- _Task statement_: Somewhere below, one line contains "Task: Click the shield icon beside 安全与合规" and a later line contains "Switch layout to CL mode". Output those two lines and everything between them exactly, and nothing else.

____________

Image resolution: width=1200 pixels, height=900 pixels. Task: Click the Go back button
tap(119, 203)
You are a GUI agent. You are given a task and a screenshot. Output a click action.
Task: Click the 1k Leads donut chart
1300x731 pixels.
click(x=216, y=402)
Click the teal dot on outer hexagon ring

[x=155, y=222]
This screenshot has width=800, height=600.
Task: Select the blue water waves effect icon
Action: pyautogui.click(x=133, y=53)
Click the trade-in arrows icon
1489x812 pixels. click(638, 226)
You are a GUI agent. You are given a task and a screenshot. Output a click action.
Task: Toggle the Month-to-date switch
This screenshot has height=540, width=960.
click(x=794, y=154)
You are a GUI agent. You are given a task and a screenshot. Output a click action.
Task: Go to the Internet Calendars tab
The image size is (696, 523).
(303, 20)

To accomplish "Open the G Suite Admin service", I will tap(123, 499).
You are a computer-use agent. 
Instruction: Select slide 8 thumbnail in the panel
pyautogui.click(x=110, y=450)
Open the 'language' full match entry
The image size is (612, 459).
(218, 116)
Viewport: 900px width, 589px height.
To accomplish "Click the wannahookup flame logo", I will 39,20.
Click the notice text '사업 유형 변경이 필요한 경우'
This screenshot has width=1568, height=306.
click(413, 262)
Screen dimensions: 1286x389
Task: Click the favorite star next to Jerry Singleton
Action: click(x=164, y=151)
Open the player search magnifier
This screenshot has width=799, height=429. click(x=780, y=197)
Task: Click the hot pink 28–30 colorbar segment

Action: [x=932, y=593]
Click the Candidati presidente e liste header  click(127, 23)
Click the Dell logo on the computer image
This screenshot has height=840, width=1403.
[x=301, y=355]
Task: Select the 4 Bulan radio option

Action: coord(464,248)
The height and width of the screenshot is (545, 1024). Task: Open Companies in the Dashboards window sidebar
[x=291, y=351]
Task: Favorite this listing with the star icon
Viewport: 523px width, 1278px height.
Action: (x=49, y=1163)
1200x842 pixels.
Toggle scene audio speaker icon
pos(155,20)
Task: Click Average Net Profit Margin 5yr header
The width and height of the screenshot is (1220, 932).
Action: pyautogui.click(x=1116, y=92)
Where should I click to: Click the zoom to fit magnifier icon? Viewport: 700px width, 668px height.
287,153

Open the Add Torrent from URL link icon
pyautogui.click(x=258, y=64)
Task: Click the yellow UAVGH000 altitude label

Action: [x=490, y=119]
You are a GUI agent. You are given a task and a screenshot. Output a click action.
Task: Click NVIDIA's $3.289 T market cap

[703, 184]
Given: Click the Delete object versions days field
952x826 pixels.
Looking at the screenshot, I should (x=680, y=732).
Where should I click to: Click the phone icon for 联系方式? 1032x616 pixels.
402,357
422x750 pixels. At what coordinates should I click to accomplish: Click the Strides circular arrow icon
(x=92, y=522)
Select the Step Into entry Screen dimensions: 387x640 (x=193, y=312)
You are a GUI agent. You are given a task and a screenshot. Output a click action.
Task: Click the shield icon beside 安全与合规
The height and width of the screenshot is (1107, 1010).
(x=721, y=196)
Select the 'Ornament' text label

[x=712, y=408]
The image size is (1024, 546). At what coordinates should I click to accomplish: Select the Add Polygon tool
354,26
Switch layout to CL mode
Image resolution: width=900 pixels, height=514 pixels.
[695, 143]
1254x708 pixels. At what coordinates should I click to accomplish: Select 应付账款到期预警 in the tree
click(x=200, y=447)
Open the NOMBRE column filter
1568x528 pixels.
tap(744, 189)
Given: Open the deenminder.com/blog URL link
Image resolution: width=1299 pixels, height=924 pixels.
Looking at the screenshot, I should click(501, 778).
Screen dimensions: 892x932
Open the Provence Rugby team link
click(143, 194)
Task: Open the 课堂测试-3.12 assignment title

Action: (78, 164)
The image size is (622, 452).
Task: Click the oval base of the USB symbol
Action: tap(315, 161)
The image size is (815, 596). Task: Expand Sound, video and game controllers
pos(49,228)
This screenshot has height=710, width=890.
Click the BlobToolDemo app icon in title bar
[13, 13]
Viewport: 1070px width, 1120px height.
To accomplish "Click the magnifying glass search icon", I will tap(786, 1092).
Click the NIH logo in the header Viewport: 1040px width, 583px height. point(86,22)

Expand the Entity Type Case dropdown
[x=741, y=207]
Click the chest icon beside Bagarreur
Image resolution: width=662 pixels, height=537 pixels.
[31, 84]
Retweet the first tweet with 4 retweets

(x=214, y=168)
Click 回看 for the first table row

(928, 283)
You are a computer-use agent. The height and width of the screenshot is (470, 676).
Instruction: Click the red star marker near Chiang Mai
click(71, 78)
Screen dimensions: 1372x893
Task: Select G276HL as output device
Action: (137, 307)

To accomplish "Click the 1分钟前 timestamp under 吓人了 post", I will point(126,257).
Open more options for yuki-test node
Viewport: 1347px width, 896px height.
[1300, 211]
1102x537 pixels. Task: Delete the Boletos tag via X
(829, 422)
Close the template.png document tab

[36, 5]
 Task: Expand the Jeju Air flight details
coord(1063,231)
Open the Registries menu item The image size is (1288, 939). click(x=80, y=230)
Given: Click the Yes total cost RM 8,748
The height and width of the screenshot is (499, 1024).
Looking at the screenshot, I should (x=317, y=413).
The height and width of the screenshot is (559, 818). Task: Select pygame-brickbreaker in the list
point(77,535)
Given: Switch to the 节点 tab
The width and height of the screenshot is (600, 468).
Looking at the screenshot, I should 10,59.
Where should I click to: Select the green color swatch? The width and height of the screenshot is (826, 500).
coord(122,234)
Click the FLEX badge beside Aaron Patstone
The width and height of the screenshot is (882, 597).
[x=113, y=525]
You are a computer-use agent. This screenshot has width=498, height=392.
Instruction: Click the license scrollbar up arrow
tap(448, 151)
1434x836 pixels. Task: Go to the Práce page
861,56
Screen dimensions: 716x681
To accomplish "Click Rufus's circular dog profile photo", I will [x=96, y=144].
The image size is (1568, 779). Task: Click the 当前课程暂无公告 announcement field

____________

- _Answer to this problem_:
Task: Click the shield icon beside 安全与合规
The height and width of the screenshot is (1107, 1010).
(x=721, y=196)
Select the 'Ornament' text label

[x=712, y=408]
The image size is (1024, 546). At what coordinates should I click to accomplish: Select the Add Polygon tool
354,26
Switch layout to CL mode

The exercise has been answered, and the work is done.